I even uninstalled the MATE Desktop Environment completely, as I suspected it to be the cause behind the hotkey activation altogether. But the issue remained, and it left me without any way to deal with it. So I had to re-install MATE.

Does anybody have any helpful ideas on this? Especially, why the MATE Control Center can switch this off, while Gnome or Unity settings don't seem to have any effect on the XFCE session? I also tried de-installing several packages I could identify to have to do with those assistive technologies, but most of them are dependencies of one of the desktop environment, and hence want to remove the DE with them... Seems like something is really messed up bad there...

July 10th, 2012, 02:25 PM
Upon further investigation, I came across several forum posts and bug reports concerning this issue throughout distros that use XFCE or even on the XFCE websites. This issue seems to occur only for XFCE users that log on to their XFCE session using the GDM login manager. Apparently, it is a new bug in either GNOME_SETTINGS_DAEMON or XFCE or Xserver itself that causes accessX related settings or parts of it to be turned on upon login.

There are several suggestions around on how to fix the issue, as well as patches and bugfixes. What I found out that worked for me was a little command line program called 'xkbset'. It is available via the package manager.
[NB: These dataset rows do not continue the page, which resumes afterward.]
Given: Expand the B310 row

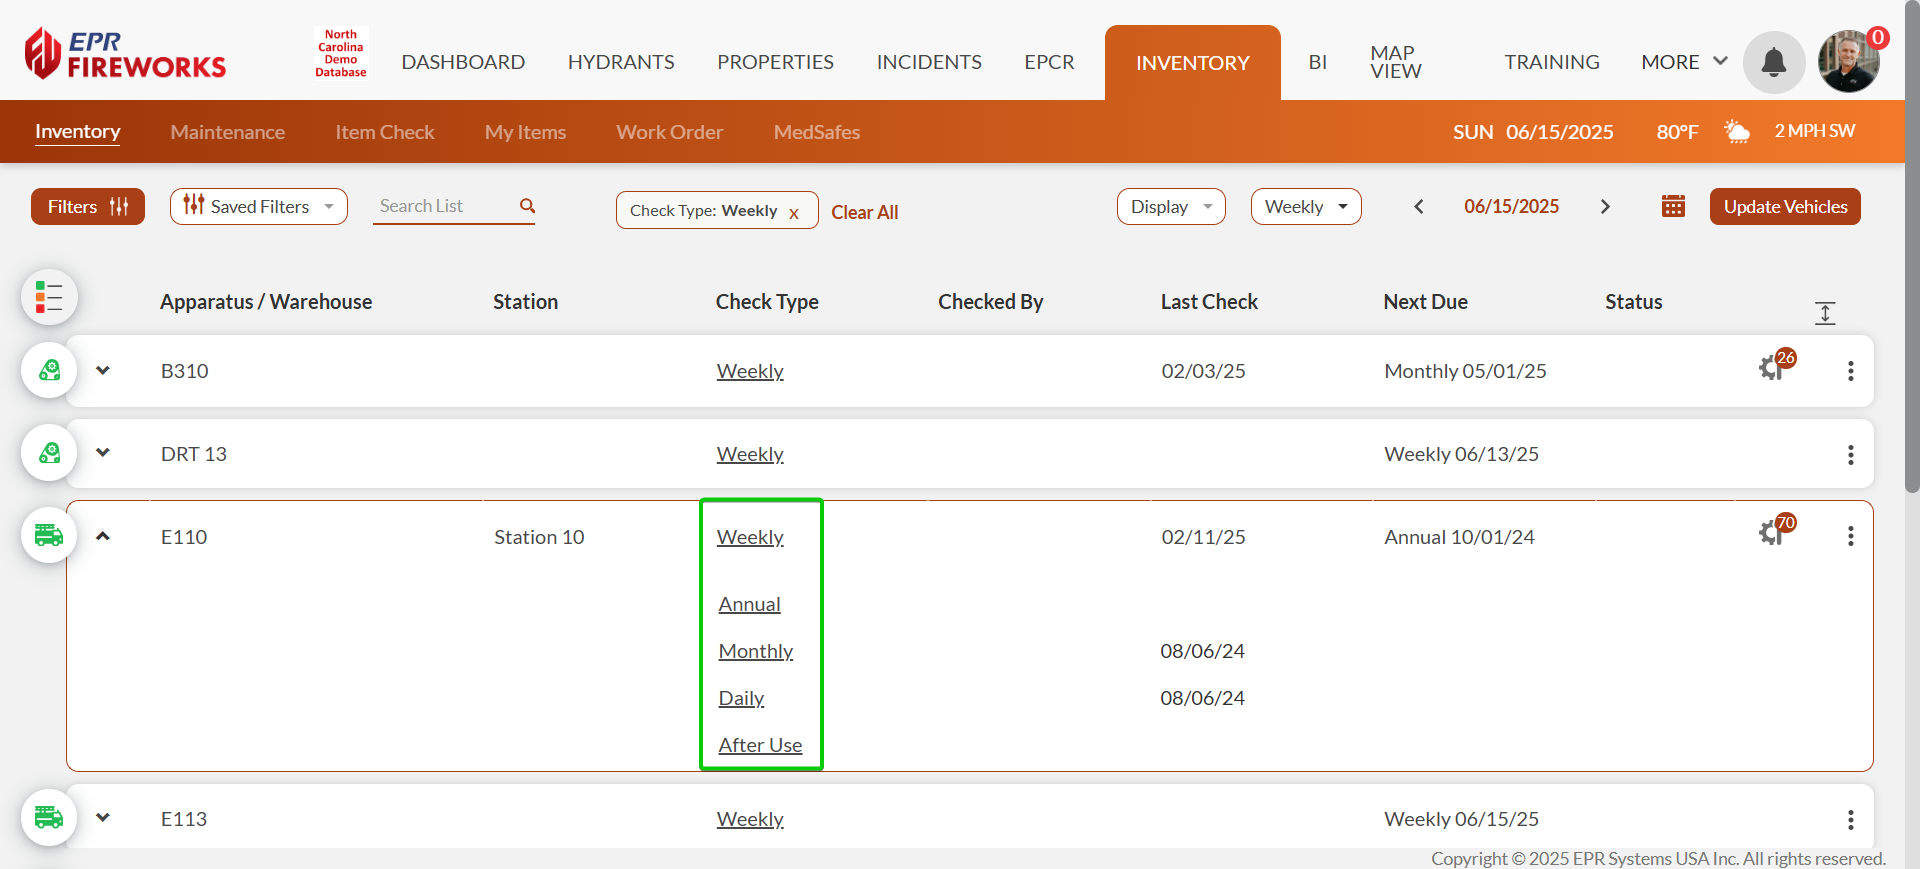Looking at the screenshot, I should click(103, 371).
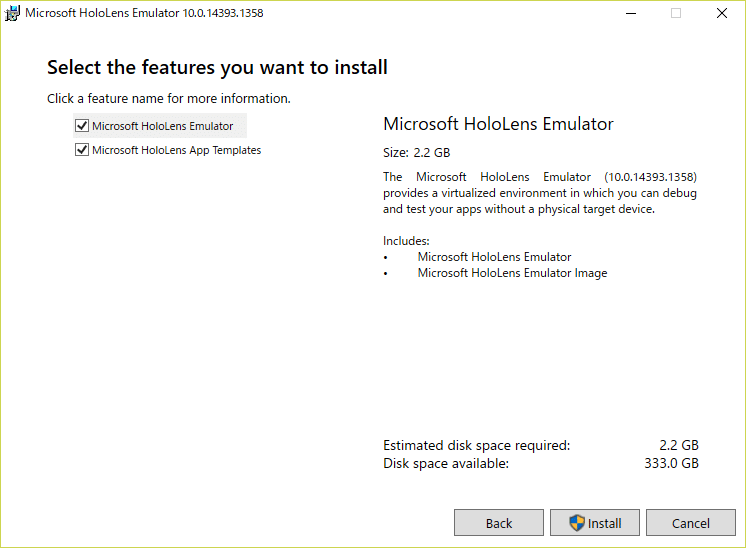Click the UAC shield icon on Install
746x548 pixels.
click(x=577, y=523)
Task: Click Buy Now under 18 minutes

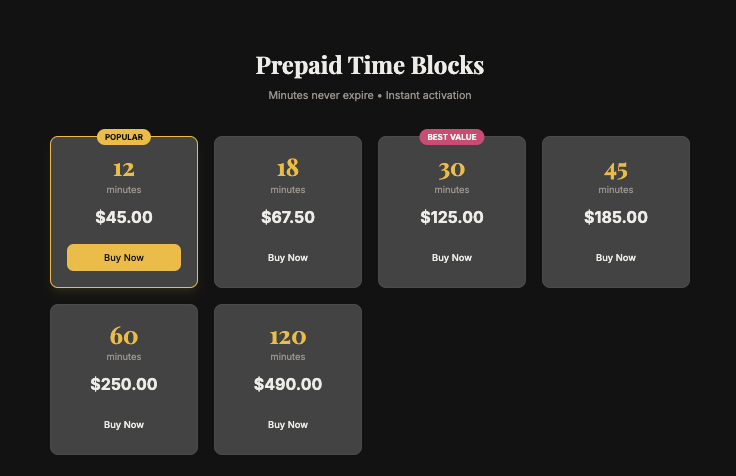Action: [288, 257]
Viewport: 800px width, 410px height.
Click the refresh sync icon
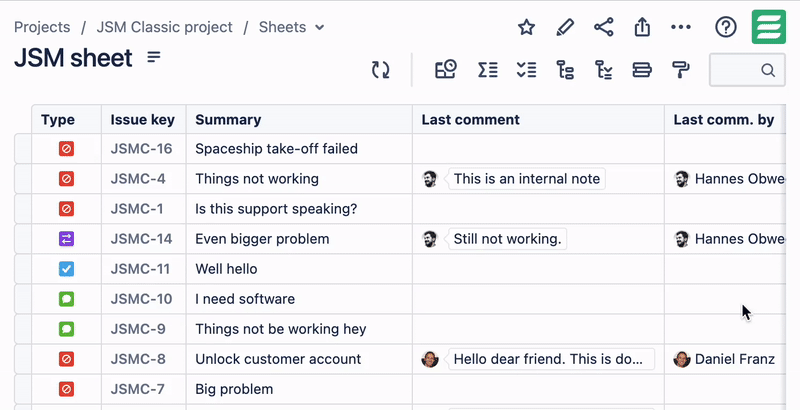click(380, 70)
After a freshly started XFCE session, xkbset displays the following current settings:

$ xkbset q
Accessibility Features (AccessX) = On

It can be turned off:

$ xkbset -a

This will immediately turn off the accidental triggering Slow Keys and Sticky Keys by holding (more than 6 to 10 seconds) or pressing Shift key (5 times in rapid succession), hence solve well, rather circumvent the issue. I now have this command run automatically on session startup.